Off-Page SEO: Kleine Links mit großer Wirkung

Off-Page SEOIm Grunde geht es bei der Off-Page Optimierung einer Website um den Aufbau von Backlinks. Diese dienen dazu, Google und anderen Suchmaschinen, Aufschluss über die Autorität einer Seite zu geben. Je nach Quantität und Qualität der Links wird die Seite (neben anderen Faktoren) dann in den Suchergebnissen eingestuft. Welche Arten von Backlinks es gibt und wie du diese erhältst, erfährst du im folgenden Beitrag. 

Off-Page Optimierung ist ein Bestandteil der Suchmaschinenoptimierung und weitaus schwerer auszuüben als seitenbezogenes SEO. Da wir als Webmaster keinen Zugriff auf andere Webseite haben, bleibt uns zum Aufbau hochwertiger Links nur die indirekte Beeinflussung anderer Webseitenbetreiber und Blogger.

Bevor ich hier über die verschiedenen Arten und Bestandteile von Links spreche, möchte ich das Wichtigste vorab erwähnen.
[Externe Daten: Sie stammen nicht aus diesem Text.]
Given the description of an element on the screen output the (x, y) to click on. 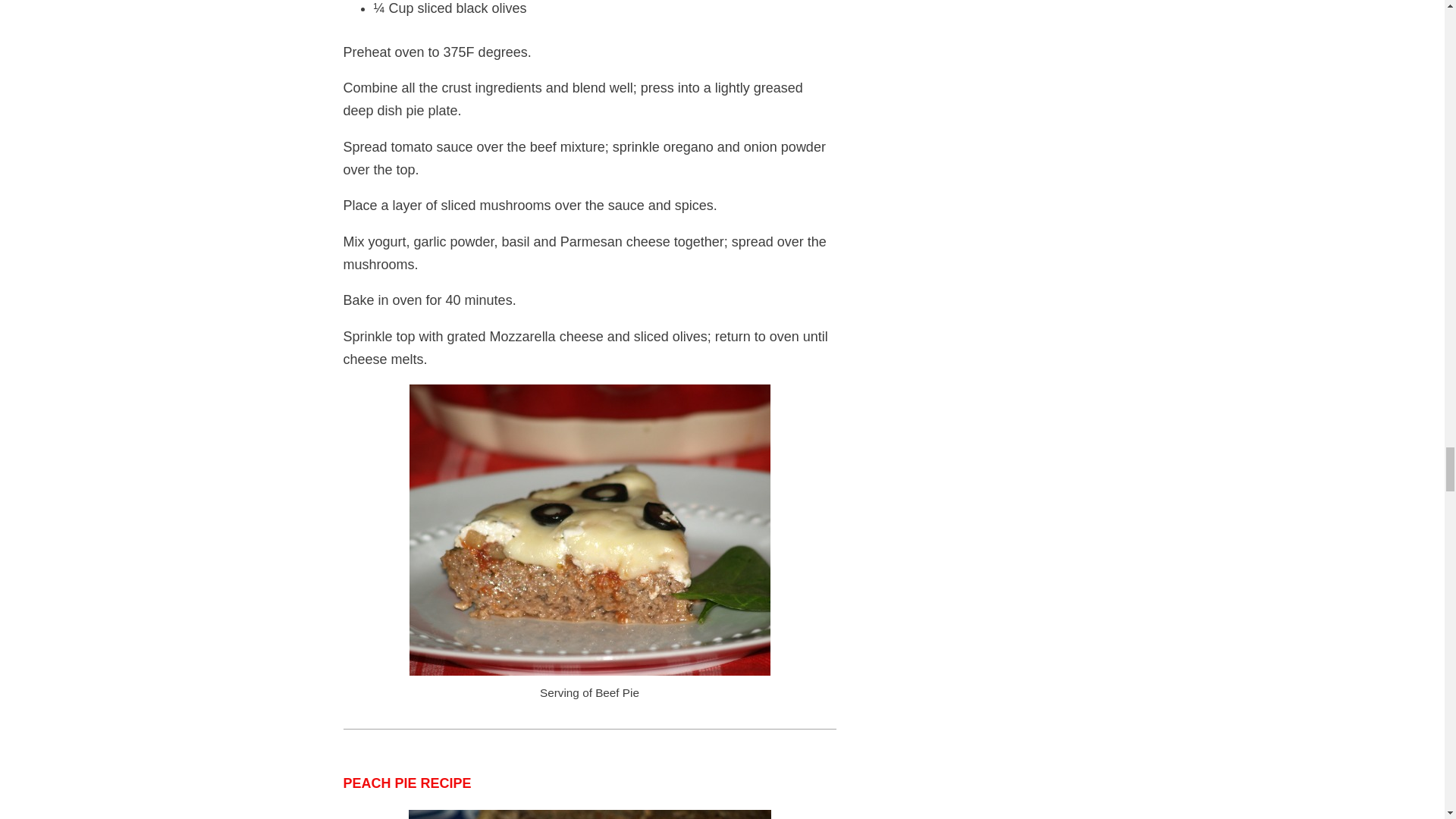
Peach Yogurt Pie Recipe (588, 814)
Serving of Beef Pie (589, 529)
Given the description of an element on the screen output the (x, y) to click on. 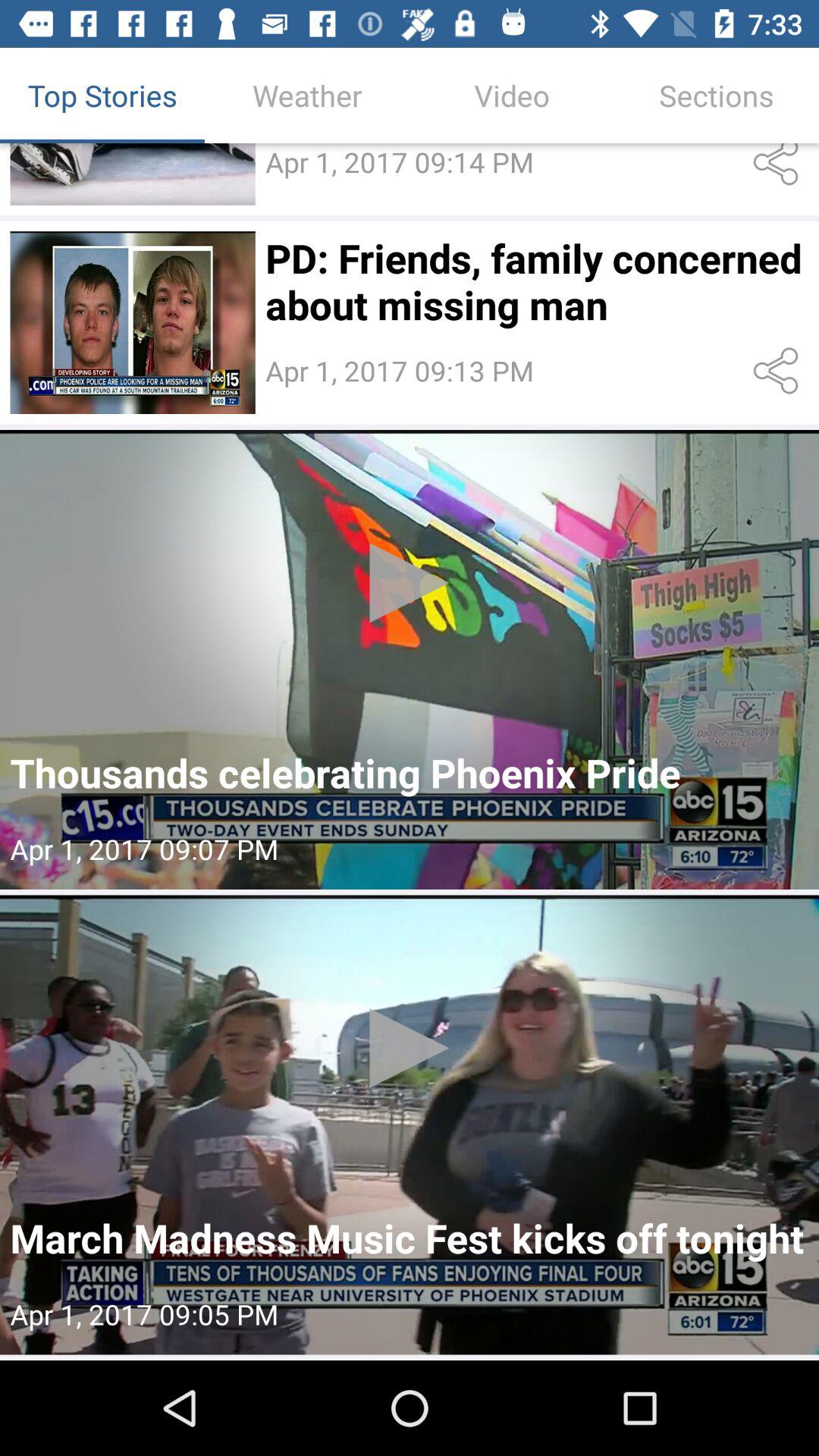
be redirected to an article about a man missing (132, 322)
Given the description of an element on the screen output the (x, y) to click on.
Content! Ohne gute Inhalte kann kein gutes und vor allem nachhaltiges Off-Page SEO betrieben werden. Kurzfristig mag das noch funktionieren, jedoch nicht, um qualitative Links für langfristigen Erfolg zu bekommen.

Es gibt bestimmte Links, die wir selber setzen können und andere die recht einfach zu erhalten sind – diese haben in der Regel keinen großen (mitunter sogar einen negativen) Einfluss auf das Ranking in Suchmaschinen. Andere Links mit hoher Qualität müssen wir uns “verdienen”. Dies geschieht durch die regelmäßige Veröffentlichung herausragender Inhalte und dem Aufbau von Online Beziehungen.

Links – Diese Faktoren sind wichtig für Suchmaschinen

Der Klick auf Links entscheidet über den Erfolg oder Misserfolg von Unternehmen im Internet. Alle Bemühungen zielen darauf ab, den Besucher zunächst durch einen Klick in den Suchergebnissen, Online Werbung oder sozialen Netzwerken auf die Seite zu locken und dann durch verschiedene Links nach unseren Wünschen durch die Inhalte zu navigieren.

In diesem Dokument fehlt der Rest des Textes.